● DIRECTIONS FOR THIS TASK
Which of the lines in the records below hold the string "computer"? Copy every one of them.

● DATA EXTRACT
====
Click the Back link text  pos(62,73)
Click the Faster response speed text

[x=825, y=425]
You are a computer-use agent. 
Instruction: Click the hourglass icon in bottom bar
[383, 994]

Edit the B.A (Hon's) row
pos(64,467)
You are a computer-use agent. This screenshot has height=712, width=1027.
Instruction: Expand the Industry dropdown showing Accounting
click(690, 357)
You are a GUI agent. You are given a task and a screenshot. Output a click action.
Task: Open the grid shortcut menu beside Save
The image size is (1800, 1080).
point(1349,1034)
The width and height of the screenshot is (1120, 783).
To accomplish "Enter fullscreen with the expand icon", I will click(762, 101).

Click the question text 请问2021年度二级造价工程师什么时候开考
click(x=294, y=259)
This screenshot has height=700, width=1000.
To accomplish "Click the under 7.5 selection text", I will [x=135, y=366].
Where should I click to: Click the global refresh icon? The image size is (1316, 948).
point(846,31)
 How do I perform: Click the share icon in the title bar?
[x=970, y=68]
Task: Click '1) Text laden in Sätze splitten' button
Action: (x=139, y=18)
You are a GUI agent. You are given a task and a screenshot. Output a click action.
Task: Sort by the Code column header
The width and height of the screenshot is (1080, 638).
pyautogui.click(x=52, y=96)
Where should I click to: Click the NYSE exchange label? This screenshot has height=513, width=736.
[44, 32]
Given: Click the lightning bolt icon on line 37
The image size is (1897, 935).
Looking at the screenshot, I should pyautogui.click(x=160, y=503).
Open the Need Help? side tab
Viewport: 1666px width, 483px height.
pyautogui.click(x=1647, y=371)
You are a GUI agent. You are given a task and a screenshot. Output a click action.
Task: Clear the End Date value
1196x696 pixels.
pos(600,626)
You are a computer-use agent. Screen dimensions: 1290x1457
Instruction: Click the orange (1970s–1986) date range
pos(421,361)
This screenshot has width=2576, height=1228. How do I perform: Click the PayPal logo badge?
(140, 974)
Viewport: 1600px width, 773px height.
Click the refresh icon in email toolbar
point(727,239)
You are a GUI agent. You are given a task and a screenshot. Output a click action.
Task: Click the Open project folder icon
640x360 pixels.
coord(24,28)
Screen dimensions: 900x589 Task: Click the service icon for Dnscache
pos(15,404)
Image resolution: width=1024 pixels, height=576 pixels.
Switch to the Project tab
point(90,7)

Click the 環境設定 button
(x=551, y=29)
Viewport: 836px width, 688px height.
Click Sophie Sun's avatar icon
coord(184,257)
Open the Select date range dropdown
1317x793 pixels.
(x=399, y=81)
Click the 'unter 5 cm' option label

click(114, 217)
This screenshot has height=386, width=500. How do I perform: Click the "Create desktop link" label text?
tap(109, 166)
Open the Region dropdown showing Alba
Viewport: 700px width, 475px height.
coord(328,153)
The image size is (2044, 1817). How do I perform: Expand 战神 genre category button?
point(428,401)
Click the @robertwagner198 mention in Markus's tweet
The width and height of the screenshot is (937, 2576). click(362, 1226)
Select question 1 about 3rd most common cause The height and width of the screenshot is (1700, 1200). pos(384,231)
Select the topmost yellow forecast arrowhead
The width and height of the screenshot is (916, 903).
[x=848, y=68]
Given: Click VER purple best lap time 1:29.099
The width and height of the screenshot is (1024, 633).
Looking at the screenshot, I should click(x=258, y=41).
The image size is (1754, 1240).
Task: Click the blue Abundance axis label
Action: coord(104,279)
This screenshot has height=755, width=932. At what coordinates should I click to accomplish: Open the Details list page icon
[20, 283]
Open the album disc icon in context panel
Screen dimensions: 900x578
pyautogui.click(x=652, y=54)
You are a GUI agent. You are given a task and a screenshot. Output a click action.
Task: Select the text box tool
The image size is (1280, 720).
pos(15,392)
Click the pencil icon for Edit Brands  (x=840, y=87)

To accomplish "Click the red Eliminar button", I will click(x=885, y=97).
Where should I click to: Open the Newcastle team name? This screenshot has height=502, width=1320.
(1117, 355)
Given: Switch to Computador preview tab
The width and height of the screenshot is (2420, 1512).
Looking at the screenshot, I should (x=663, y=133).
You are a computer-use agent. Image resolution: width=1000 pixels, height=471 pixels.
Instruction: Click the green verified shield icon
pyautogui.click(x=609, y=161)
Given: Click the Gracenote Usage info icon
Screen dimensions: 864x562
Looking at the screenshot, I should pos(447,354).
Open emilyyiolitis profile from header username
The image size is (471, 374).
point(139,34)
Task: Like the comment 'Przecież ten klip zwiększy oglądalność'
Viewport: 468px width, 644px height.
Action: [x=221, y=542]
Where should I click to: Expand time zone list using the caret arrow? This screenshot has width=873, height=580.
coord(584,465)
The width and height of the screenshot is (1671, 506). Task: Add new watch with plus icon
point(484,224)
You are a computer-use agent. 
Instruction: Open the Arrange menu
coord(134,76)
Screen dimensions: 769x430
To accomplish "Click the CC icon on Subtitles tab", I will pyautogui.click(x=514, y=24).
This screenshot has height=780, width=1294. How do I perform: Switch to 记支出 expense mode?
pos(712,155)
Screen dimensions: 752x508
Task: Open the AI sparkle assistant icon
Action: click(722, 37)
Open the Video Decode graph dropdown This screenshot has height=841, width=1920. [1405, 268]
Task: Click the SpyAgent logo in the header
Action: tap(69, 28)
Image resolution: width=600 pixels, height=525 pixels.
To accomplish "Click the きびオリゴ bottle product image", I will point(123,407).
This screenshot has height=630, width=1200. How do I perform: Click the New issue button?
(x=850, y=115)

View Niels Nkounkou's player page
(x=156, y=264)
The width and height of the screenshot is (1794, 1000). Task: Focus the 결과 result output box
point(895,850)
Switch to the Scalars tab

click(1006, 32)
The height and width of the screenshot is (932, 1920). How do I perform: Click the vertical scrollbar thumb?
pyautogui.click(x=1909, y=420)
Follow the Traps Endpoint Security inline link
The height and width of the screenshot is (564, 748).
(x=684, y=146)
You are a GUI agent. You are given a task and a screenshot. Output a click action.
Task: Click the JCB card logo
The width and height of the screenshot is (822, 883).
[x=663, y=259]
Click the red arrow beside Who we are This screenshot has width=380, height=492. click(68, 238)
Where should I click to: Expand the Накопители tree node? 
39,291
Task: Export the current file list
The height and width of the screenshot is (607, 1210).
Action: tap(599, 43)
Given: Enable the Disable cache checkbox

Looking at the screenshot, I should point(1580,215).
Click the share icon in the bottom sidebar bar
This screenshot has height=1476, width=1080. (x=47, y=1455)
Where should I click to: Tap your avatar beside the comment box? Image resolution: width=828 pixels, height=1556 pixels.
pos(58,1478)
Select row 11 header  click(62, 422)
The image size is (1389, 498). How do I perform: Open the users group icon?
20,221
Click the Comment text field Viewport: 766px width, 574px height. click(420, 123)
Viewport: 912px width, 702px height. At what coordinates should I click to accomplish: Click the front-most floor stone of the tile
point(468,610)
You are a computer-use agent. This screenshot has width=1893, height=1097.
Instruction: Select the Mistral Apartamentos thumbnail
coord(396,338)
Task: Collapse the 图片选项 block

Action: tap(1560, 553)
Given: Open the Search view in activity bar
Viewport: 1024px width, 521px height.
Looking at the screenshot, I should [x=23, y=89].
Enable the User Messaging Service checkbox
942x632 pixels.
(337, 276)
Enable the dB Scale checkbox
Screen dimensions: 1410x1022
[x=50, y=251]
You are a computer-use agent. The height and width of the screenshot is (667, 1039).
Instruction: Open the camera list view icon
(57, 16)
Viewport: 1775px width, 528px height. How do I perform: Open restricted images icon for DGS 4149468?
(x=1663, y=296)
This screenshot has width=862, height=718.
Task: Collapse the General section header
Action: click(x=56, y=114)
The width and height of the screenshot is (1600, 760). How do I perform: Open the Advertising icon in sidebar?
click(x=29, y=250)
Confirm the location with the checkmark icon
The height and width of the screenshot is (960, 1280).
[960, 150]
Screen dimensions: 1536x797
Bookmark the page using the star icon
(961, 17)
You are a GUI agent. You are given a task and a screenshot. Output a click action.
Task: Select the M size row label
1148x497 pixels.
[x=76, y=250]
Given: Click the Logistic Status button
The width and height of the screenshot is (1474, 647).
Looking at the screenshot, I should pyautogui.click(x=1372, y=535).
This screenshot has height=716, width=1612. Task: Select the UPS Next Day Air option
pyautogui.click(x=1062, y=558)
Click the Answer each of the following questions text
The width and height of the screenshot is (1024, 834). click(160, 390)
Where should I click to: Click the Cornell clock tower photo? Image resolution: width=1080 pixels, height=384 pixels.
====
● PROBLEM SOLUTION
You are a computer-use agent. 
You are a computer-use agent. This screenshot has height=712, width=1027.
You are a computer-use agent. Screen dimensions: 1290x1457
You are a computer-use agent. Image resolution: width=1000 pixels, height=471 pixels.
You are a computer-use agent. 
You are a computer-use agent. This screenshot has width=1893, height=1097.
You are a computer-use agent. The height and width of the screenshot is (667, 1039).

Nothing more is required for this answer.